__What this task involves__. According to the article about the Rotary Village reforestation project, how many potted seedlings were the farmers allegedly commissioned to prepare?

__Text block__.
++++++++

PILI, Camarines Sur --- Farmer-beneficiaries of the Rotary Village in Bgy. Tinangis here are complaining why they haven’t been paid after over two months since they were allegedly commissioned by the regional office of the Department of Environment and Natural Resources (DENR) to prepare 87,000 potted seedlings of various trees for a reforestation project.

        This, despite reports that a huge mobilization fund had already been released following the signing of a memorandum of agreement last September 29, 2008 for the said project.

        But that is not the big story as Bicol Mail this week was told that the farmers’ grumblings were only a tip of an iceberg.

        Interviewed by this paper, the disgruntled farmers who are members of the Rotary Village Corps Forest Development Cooperative based in Bgy. Tinangis said they have been approached by DENR personnel to undertake seedling preparations for a reforestation project within the vast expanse of Barangays Curry and Tinangis of this capital town.

        The project, according to the farmers, was supposed to cover a total of 434 hectares of forest land straddled across the shoulder of Mt. Isarog where the amount involved, we discovered, would reach P4.9 million (P2.475M for Tinangis and P2.471M for Curry).

        The farmers, who asked not to be identified at the moment, alleged they have been approached by DENR personnel from the regional office with a Memorandum of Agreement already signed by DENR Regional Director Director Jocelin Marcus Fragada and the other DENR officials concerned.

        They were reportedly promised to be paid for every pot of tree seedling once the counterpart village coop officials signed the memorandum of agreement that would be needed to start implementation of the multi-million reforestation project.

        Reportedly, the project was supposed to be part of the Bicol River Basin Watershed Management Office, with the agro-forestry component to be implemented by DENR. For that component alone, P129 million were reportedly allocated for similar reforestation projects in various points in the Second Congressional District of Camarines Sur.

        It was also learned from PENRO that the agro-forestry project covers three districts of the province excluding Partido area which has different topographical level and status and separate reforestation projects.

        It was not made clear where exactly the other reforestation projects within the district would be, or had been, situated.

        Reportedly, the MOA was eventually signed by the village’s coop officers last September, this year, a copy of which Bicol Mail tried to secure but in vain.

        Dir. Fragada, in a telephone interview, admitted that he has a copy of the MOA, fully signed by both parties and duly notarized by a counsel.

        When asked if any amount was so far released, Fragada answered in the affirmative but could not give the exact amount because records were not immediately available during the telephone interview.

        He also dismissed report that the farmers had been unpaid for their labor adding that his office has in fact been providing jobs and livelihood to the affected farmers.

        Expressing irritation, the DENR Director said charges of wrongdoing against his office, if any, should be substantiated and free from malice. He assured his office is doing nothing wrong in advancing the agro-forestry development program of the governm

Rotary village

        The Rotary Village is a joint project of the Rotary Club of Naga, the Metro Naga Water District and Plan International. It was set up outside a reservation area almost ten years ago to accommodate some 35 family-settlers who needed to be relocated from the protected 300-hectare Tinangis-Curry watershed area which is a major potable water source of the water district.

        Plan International extended a grant for the Rotary Club to purchase the proposed resettlement site while the Rotary Club itself provided modest duplex homes and opportunities for livelihood for the relocated farming settlers without disturbing the watershed area that on the other hand should be maintained and preserved, as until now they are being maintained and preserved, by the Metro Naga Water District.

++++++++

__Given information__.

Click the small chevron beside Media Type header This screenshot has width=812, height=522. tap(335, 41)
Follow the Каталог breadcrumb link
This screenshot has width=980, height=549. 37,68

++++++++

__Finished answer__. 87,000 potted seedlings of various trees.